### SET EXERCISE
Rewrite the lines below, replacing every occurrence of "computer-use agent" with "desktop automation agent" and leaving everything else as it is.

[start]

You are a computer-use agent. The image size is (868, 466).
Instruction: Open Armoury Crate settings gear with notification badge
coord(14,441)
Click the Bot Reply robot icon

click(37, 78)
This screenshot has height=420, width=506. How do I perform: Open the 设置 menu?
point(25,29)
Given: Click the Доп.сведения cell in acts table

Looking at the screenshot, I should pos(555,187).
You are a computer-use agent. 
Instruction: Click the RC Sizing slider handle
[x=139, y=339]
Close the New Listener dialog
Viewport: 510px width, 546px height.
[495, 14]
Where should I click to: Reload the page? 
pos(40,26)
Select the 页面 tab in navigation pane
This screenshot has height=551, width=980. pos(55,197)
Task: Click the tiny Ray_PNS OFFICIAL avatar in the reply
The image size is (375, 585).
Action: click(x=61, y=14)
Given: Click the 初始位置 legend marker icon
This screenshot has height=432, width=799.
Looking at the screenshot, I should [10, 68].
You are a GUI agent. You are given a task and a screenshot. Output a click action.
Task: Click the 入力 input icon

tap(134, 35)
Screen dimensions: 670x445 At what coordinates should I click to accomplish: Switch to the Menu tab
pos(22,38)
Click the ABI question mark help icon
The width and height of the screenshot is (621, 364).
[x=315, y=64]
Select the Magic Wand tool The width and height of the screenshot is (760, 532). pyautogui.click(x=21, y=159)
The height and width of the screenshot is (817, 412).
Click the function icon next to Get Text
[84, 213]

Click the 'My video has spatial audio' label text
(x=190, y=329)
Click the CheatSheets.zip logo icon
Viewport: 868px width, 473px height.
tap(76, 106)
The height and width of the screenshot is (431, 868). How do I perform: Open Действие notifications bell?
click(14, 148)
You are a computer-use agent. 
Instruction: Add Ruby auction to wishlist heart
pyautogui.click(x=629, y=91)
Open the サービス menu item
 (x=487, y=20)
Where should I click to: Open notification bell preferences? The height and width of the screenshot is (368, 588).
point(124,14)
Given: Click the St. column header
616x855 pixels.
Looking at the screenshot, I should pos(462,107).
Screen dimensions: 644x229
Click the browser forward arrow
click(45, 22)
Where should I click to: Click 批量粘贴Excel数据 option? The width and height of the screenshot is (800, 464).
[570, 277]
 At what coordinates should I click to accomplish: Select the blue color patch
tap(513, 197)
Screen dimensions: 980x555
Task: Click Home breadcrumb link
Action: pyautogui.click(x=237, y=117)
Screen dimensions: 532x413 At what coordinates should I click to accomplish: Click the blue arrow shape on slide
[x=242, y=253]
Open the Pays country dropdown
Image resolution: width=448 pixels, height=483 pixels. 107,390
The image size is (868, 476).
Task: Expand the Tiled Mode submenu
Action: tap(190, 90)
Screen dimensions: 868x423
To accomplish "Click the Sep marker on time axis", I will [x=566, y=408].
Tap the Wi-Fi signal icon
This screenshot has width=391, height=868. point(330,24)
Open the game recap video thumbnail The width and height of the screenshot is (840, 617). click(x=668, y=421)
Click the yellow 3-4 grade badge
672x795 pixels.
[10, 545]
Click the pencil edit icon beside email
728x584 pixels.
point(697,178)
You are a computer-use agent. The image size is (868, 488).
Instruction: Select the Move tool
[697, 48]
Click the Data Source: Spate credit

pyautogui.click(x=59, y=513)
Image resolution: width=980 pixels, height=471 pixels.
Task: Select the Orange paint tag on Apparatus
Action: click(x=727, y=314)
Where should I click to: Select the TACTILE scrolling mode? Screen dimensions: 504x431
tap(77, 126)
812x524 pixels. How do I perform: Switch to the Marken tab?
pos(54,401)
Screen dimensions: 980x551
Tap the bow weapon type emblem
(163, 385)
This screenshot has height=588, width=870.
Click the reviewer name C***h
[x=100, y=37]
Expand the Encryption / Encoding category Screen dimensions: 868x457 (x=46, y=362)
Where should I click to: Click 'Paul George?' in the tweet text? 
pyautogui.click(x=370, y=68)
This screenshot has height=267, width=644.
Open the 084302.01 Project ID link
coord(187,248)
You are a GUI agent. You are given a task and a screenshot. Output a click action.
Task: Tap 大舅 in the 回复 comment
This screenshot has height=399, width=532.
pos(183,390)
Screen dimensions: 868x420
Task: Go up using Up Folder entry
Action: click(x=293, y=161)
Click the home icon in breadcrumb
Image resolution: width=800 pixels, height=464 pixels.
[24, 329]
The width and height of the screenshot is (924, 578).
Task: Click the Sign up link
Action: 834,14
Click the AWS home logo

[end]

### RIGHT ANSWER
You are a desktop automation agent. The image size is (868, 466).
Instruction: Open Armoury Crate settings gear with notification badge
coord(14,441)
Click the Bot Reply robot icon

click(37, 78)
This screenshot has height=420, width=506. How do I perform: Open the 设置 menu?
point(25,29)
Given: Click the Доп.сведения cell in acts table

Looking at the screenshot, I should pos(555,187).
You are a desktop automation agent. 
Instruction: Click the RC Sizing slider handle
[x=139, y=339]
Close the New Listener dialog
Viewport: 510px width, 546px height.
[495, 14]
Where should I click to: Reload the page? 
pos(40,26)
Select the 页面 tab in navigation pane
This screenshot has height=551, width=980. pos(55,197)
Task: Click the tiny Ray_PNS OFFICIAL avatar in the reply
The image size is (375, 585).
Action: click(x=61, y=14)
Given: Click the 初始位置 legend marker icon
This screenshot has height=432, width=799.
Looking at the screenshot, I should [10, 68].
You are a GUI agent. You are given a task and a screenshot. Output a click action.
Task: Click the 入力 input icon

tap(134, 35)
Screen dimensions: 670x445 At what coordinates should I click to accomplish: Switch to the Menu tab
pos(22,38)
Click the ABI question mark help icon
The width and height of the screenshot is (621, 364).
[x=315, y=64]
Select the Magic Wand tool The width and height of the screenshot is (760, 532). pyautogui.click(x=21, y=159)
The height and width of the screenshot is (817, 412).
Click the function icon next to Get Text
[84, 213]

Click the 'My video has spatial audio' label text
(x=190, y=329)
Click the CheatSheets.zip logo icon
Viewport: 868px width, 473px height.
tap(76, 106)
The height and width of the screenshot is (431, 868). How do I perform: Open Действие notifications bell?
click(14, 148)
You are a desktop automation agent. 
Instruction: Add Ruby auction to wishlist heart
pyautogui.click(x=629, y=91)
Open the サービス menu item
 (x=487, y=20)
Where should I click to: Open notification bell preferences? The height and width of the screenshot is (368, 588).
point(124,14)
Given: Click the St. column header
616x855 pixels.
Looking at the screenshot, I should pos(462,107).
Screen dimensions: 644x229
Click the browser forward arrow
click(45, 22)
Where should I click to: Click 批量粘贴Excel数据 option? The width and height of the screenshot is (800, 464).
[570, 277]
 At what coordinates should I click to accomplish: Select the blue color patch
tap(513, 197)
Screen dimensions: 980x555
Task: Click Home breadcrumb link
Action: pyautogui.click(x=237, y=117)
Screen dimensions: 532x413 At what coordinates should I click to accomplish: Click the blue arrow shape on slide
[x=242, y=253]
Open the Pays country dropdown
Image resolution: width=448 pixels, height=483 pixels. 107,390
The image size is (868, 476).
Task: Expand the Tiled Mode submenu
Action: tap(190, 90)
Screen dimensions: 868x423
To accomplish "Click the Sep marker on time axis", I will [x=566, y=408].
Tap the Wi-Fi signal icon
This screenshot has width=391, height=868. point(330,24)
Open the game recap video thumbnail The width and height of the screenshot is (840, 617). click(x=668, y=421)
Click the yellow 3-4 grade badge
672x795 pixels.
[10, 545]
Click the pencil edit icon beside email
728x584 pixels.
point(697,178)
You are a desktop automation agent. The image size is (868, 488).
Instruction: Select the Move tool
[697, 48]
Click the Data Source: Spate credit

pyautogui.click(x=59, y=513)
Image resolution: width=980 pixels, height=471 pixels.
Task: Select the Orange paint tag on Apparatus
Action: click(x=727, y=314)
Where should I click to: Select the TACTILE scrolling mode? Screen dimensions: 504x431
tap(77, 126)
812x524 pixels. How do I perform: Switch to the Marken tab?
pos(54,401)
Screen dimensions: 980x551
Tap the bow weapon type emblem
(163, 385)
This screenshot has height=588, width=870.
Click the reviewer name C***h
[x=100, y=37]
Expand the Encryption / Encoding category Screen dimensions: 868x457 (x=46, y=362)
Where should I click to: Click 'Paul George?' in the tweet text? 
pyautogui.click(x=370, y=68)
This screenshot has height=267, width=644.
Open the 084302.01 Project ID link
coord(187,248)
You are a GUI agent. You are given a task and a screenshot. Output a click action.
Task: Tap 大舅 in the 回复 comment
This screenshot has height=399, width=532.
pos(183,390)
Screen dimensions: 868x420
Task: Go up using Up Folder entry
Action: click(x=293, y=161)
Click the home icon in breadcrumb
Image resolution: width=800 pixels, height=464 pixels.
[24, 329]
The width and height of the screenshot is (924, 578).
Task: Click the Sign up link
Action: 834,14
Click the AWS home logo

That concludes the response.